According to Joseph A. Califano Jr. , president of the National Center on Addiction and Substance Abuse, the use of marijuana characteristically precedes the abuse of other illegal drugs (Califano). The truth is that although cannabis may “statistically” pave the way for other drug usage, it is by far not the “gateway” that some would make it out to be “because underage smoking and alcohol use typically precede marijuana use”(Califano).
This fact is also quite interesting because neither of the two preceding offenders is illegal or illicit in the United States. 28 scientific studies published in peer-reviewed medical journals since 1990 demonstrated that marijuana had positive therapeutic effects in treating various medical conditions including HIV associated neuropathy, Alzheimer’s Disease, chronic pain, multiple sclerosis related spasticity, cancer related nausea, immune function of HIV/AIDS patients, bladder control and musclespasms.
Even with the conclusive evidence brought before them congress still shows reluctance to reclassify marijuana as a “Schedule II” substance, which in effect would legally state that cannabis does indeed have medicinal properties and as such loosen the binds which currently restricts any further research into these matters.
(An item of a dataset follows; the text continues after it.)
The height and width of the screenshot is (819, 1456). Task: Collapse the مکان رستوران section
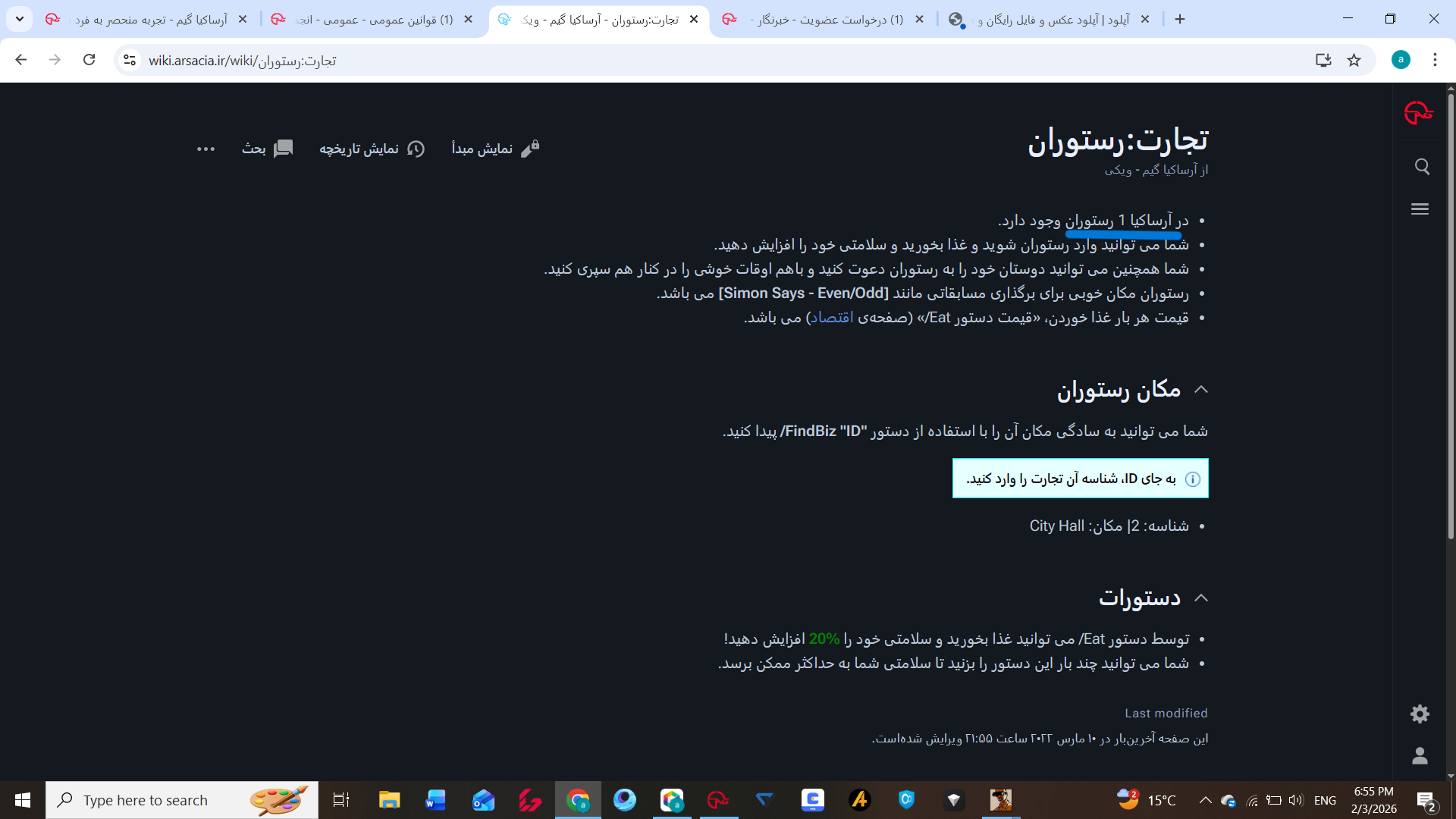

Even former US Surgeon General Joycelyn Elders, MD, stated in an editorial for the Providence Journal that there is tremendous proof that “marijuana can alleviate certain types of pain, nausea, vomiting and other symptoms caused by such illnesses as multiple sclerosis, cancer and AIDS — or by the harsh drugs sometimes used to treat them. And it can do so with remarkable safety. Indeed, marijuana is less toxic than many of the drugs that physicians prescribe every day. ” (Elders) The fact that legalizing medical marijuana in the nation’s capital has moved so far has great symbolic weight.
Thus, it is appropriate at this time to take stock of the scientific value of marijuana for medical use, the reluctance of several federal agencies to evaluate its safety and efficacy in treating (curing, ameliorating, or palliating) certain illness, and the significant policy issues raised by state legalization of medical marijuana — legalization to date unaccompanied, for the most part, by appropriate regulations based on sound science and careful policy development (Cohen). It is because of this that our governing and law making system should step away from its moral panic and mass hysteria.
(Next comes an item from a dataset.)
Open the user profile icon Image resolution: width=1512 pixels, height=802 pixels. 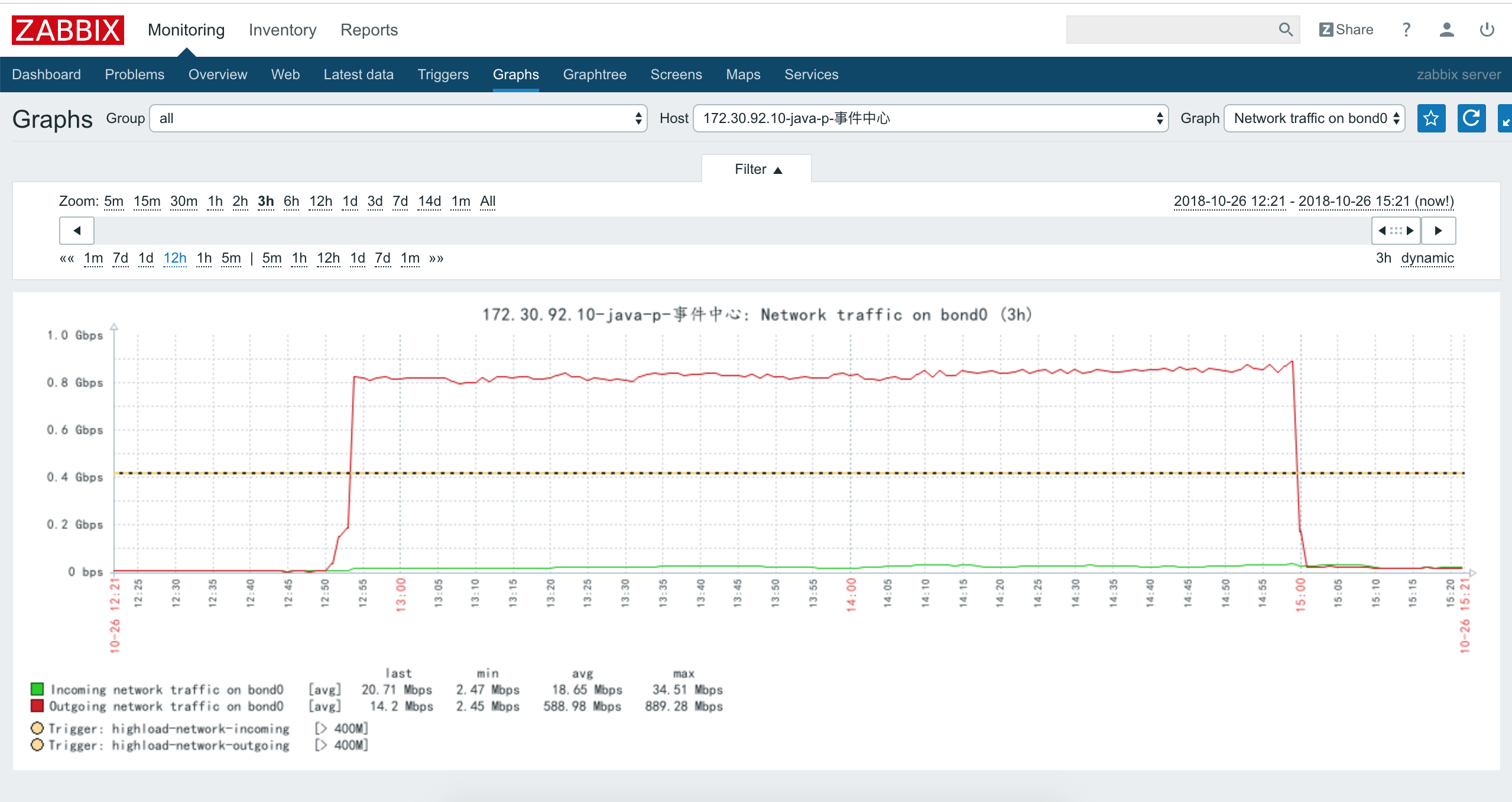pos(1446,30)
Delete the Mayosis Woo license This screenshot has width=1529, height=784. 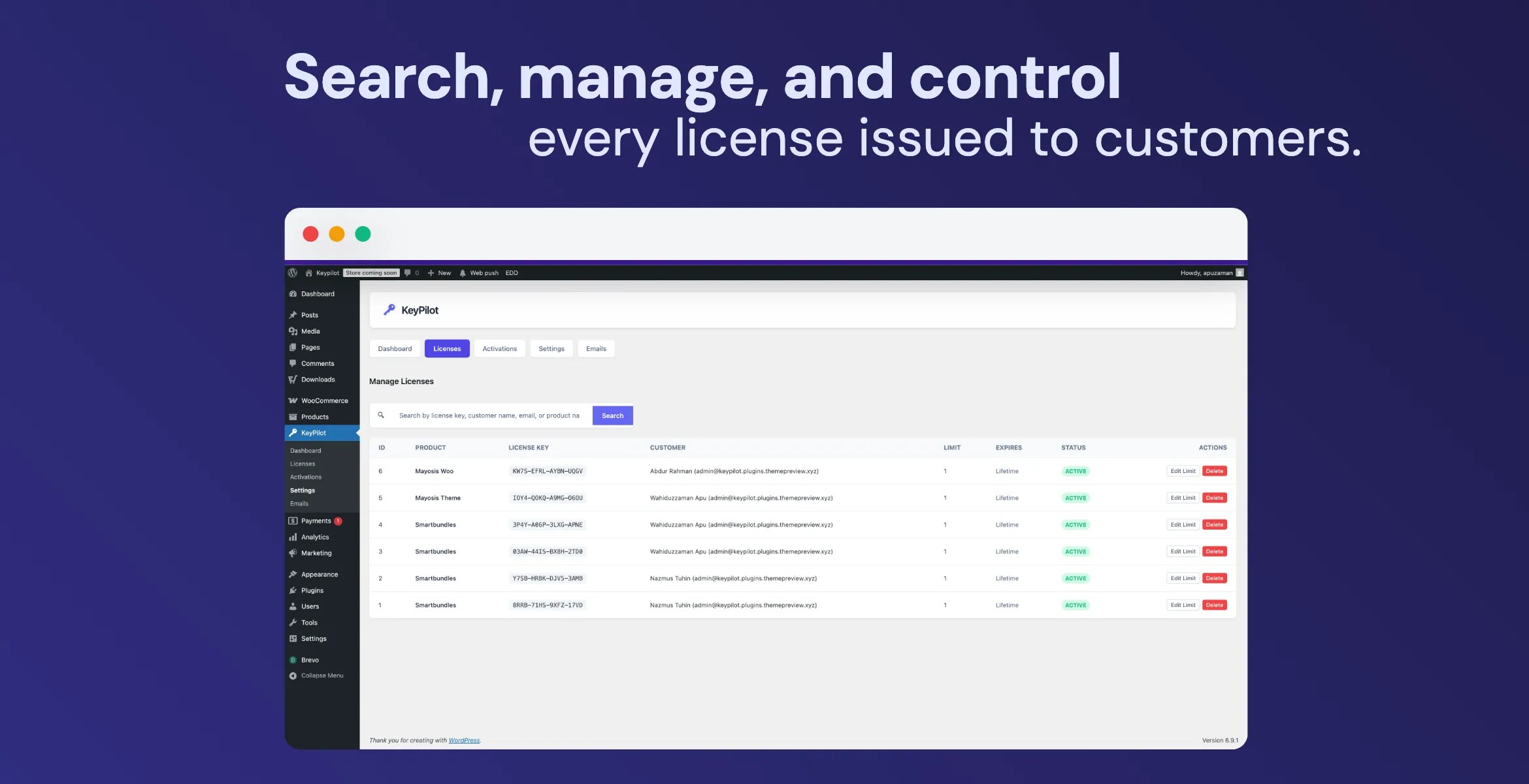tap(1214, 471)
It should open its eyes to the possibility of marijuana as source of not only knowledge but also of medicinal value. Works Cited Cohen, Peter J. “Medical Marijuana 2010: It’s Time to Fix the Regulatory Vacuum. ” Journal Of Law, Medicine & Ethics 38. 8 (2010): 654-666. Academic Search Premier. Web. 5 July 2012. Degenhardt, Louisa, and Wayne D. Hall. “The adverse effects of cannabinoids: implications for use of medical marijuana. ” CMAJ: Canadian Medical Association Journal 17 June 2008: 1685+. Academic Search Premier. Web. July 2012. Califano, Joseph A. “Marijuana Is a Gateway Drug. ” Drug Abuse. Ed. Roman Espejo. San Diego: Greenhaven Press, 2002. Current Controversies. Rpt. from “The Grass Roots of Teen Drug Abuse. ” Wall Street Journal 26 Mar. 1999. Opposing Viewpoints In Context. Web. 1 Aug. 2012. Lee A. Martin, Shlain Bruce. ” Acid Dreams: The Complete Social History of LSD: The CIA, The Sixties, and Beyond” (1985): Web. 23 July 2012. Joycelyn, Elders. “Myths About Medical Marijuana. ” Providence Journal. (2004): n. page. Web. 1 Aug. 2012.